### SELECTED EXCERPT
=== Section Start ===

The Philippine Amusement and Gaming Corp.’s (Pagcor) online gaming revenues fell by almost 50 percent due to the limited operations of the Philippine offshore gaming operators (POGO) since the start of lockdown measures due to the coronavirus disease 2019 (COVID-19) pandemic.
Jose Tria, Pagcor assistant vice president for offshore gaming licensing, told reporters yesterday Pagcor’s monthly regulatory fees of around P600 million per month were reduced by almost 50 percent since only 32 out of 60 POGOs were allowed to resume operations, and on a limited 30 percent capacity.
Also, only half, or 111 of the 218 accredited POGO service providers, were allowed to resume operations after they were cleared by the Bureau of Internal Revenue (BIR).
“Our monthly regulatory fees of around P600 million pre-COVID is now down by almost half. This should have been lower if not for the minimum guaranteed fees which allows PAGCOR to impose higher regulatory fees than two percent of POGOs’ gross gaming revenues following the ‘whichever is higher formula’,” Tria said.

=== Section End ===

### EXERCISE 1
In the report on Pagcor's online gaming revenues, swap "service providers" for "support firms" and give the text from "Also, only half, or" to "Internal Revenue (BIR)." with that change.
### EXERCISE 2
Summarize the report on Pagcor's online gaming revenues in two sentences.

### RECORDS SUPPLIED
=== Section Start ===

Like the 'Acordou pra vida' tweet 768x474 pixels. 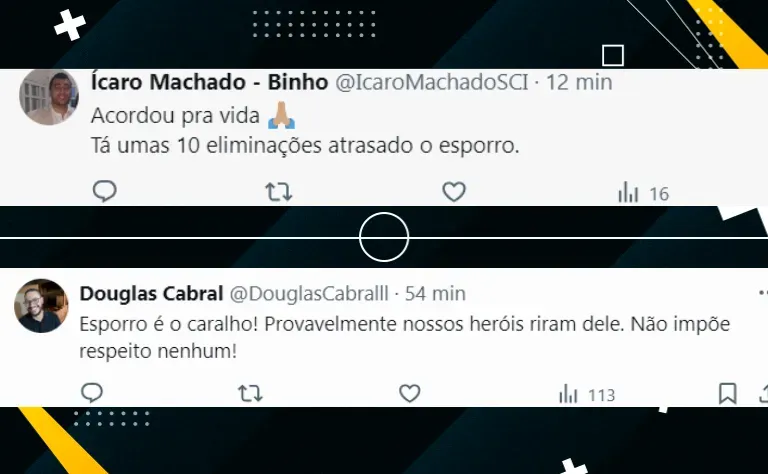(454, 191)
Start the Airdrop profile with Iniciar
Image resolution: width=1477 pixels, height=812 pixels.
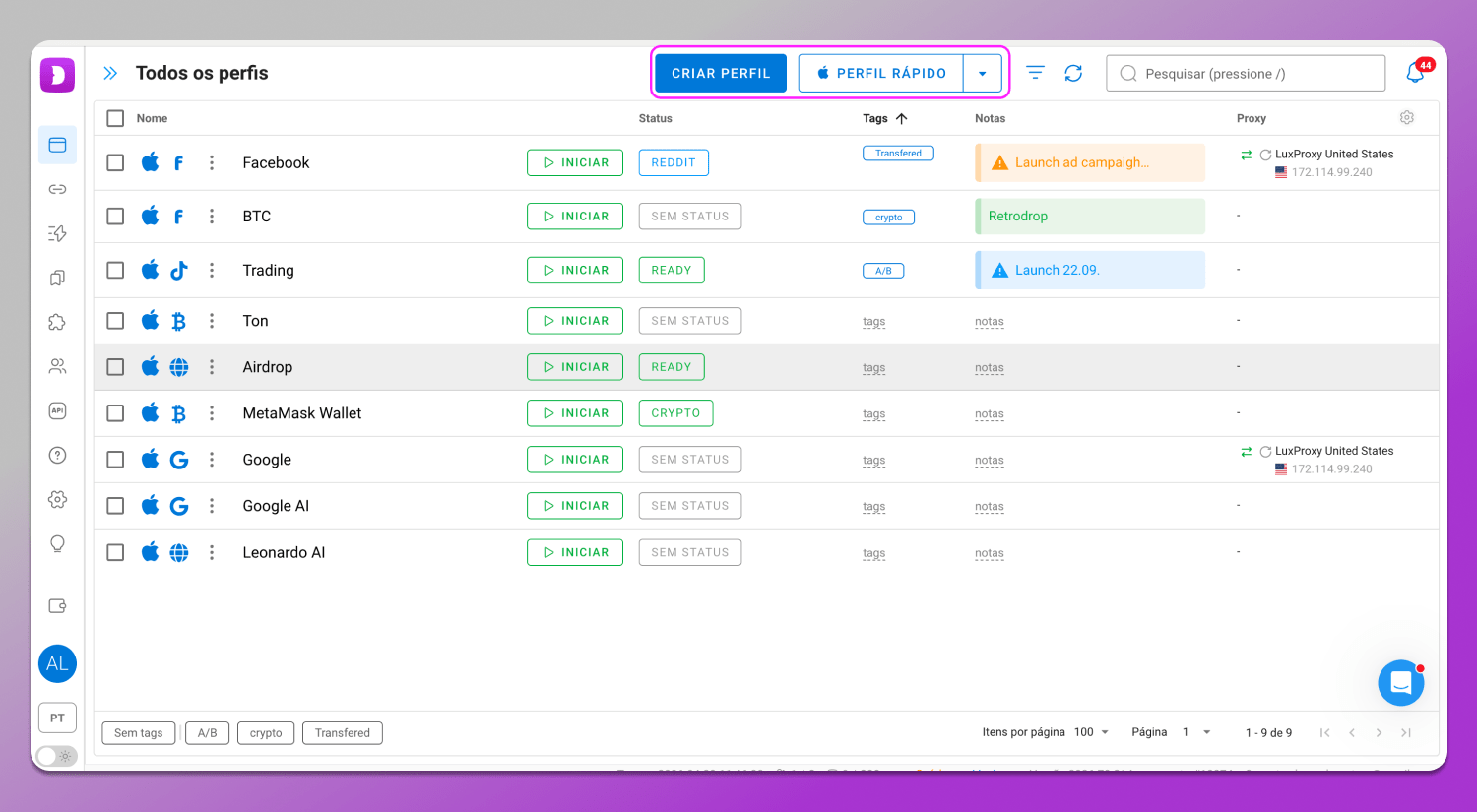pyautogui.click(x=575, y=367)
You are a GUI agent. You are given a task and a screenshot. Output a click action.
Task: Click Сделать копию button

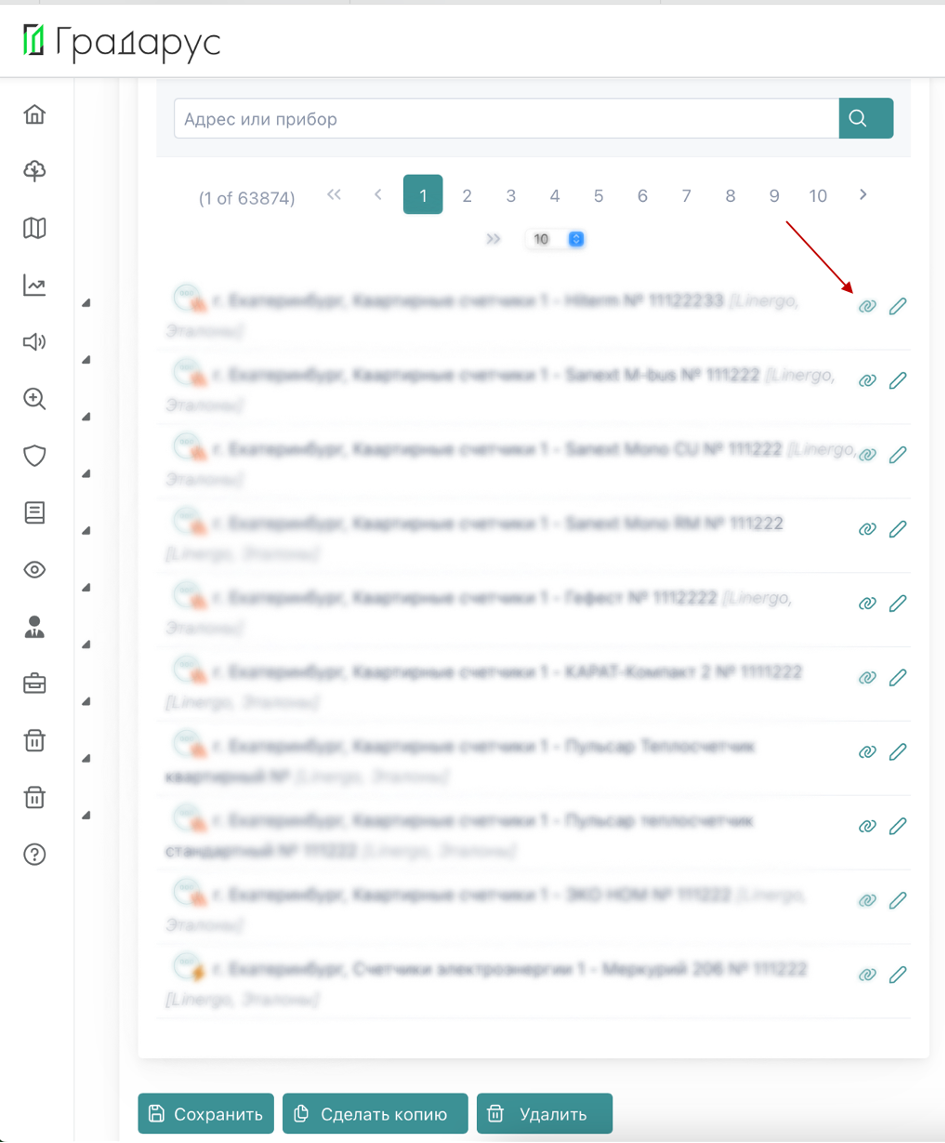tap(375, 1114)
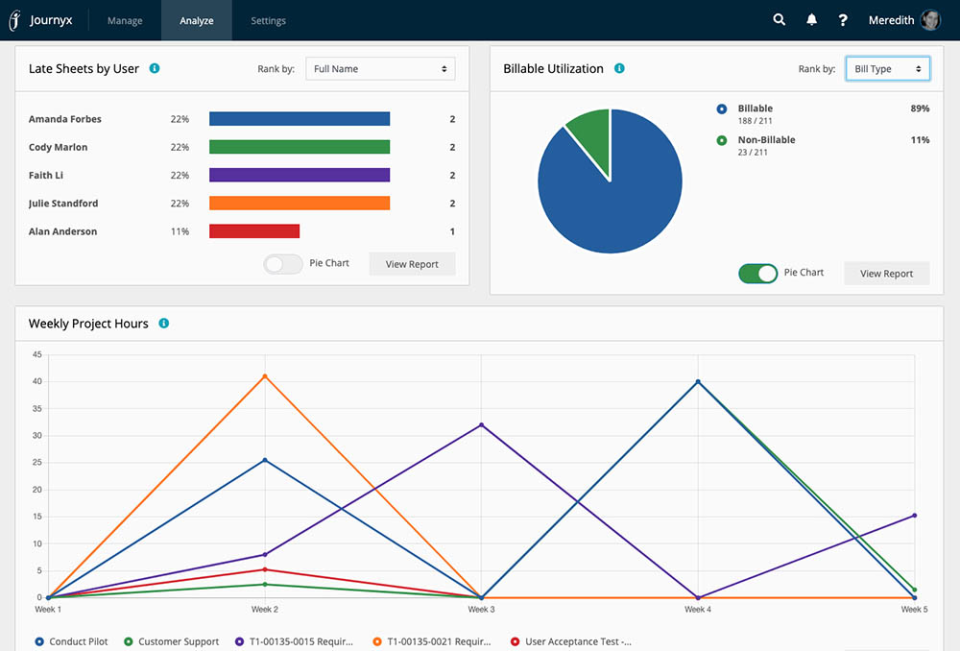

=== Section End ===

### REPLY 1
Also, only half, or 111 of the 218 accredited POGO support firms, were allowed to resume operations after they were cleared by the Bureau of Internal Revenue (BIR).

### REPLY 2
Pagcor's online gaming revenues fell by almost 50 percent because POGO operations were limited after COVID-19 lockdown measures began: only 32 of 60 POGOs could resume, at 30 percent capacity, and only 111 of 218 accredited service providers were allowed to resume after BIR clearance. Jose Tria of Pagcor said monthly regulatory fees of around P600 million had dropped by almost half and would have been lower without the minimum guaranteed fees.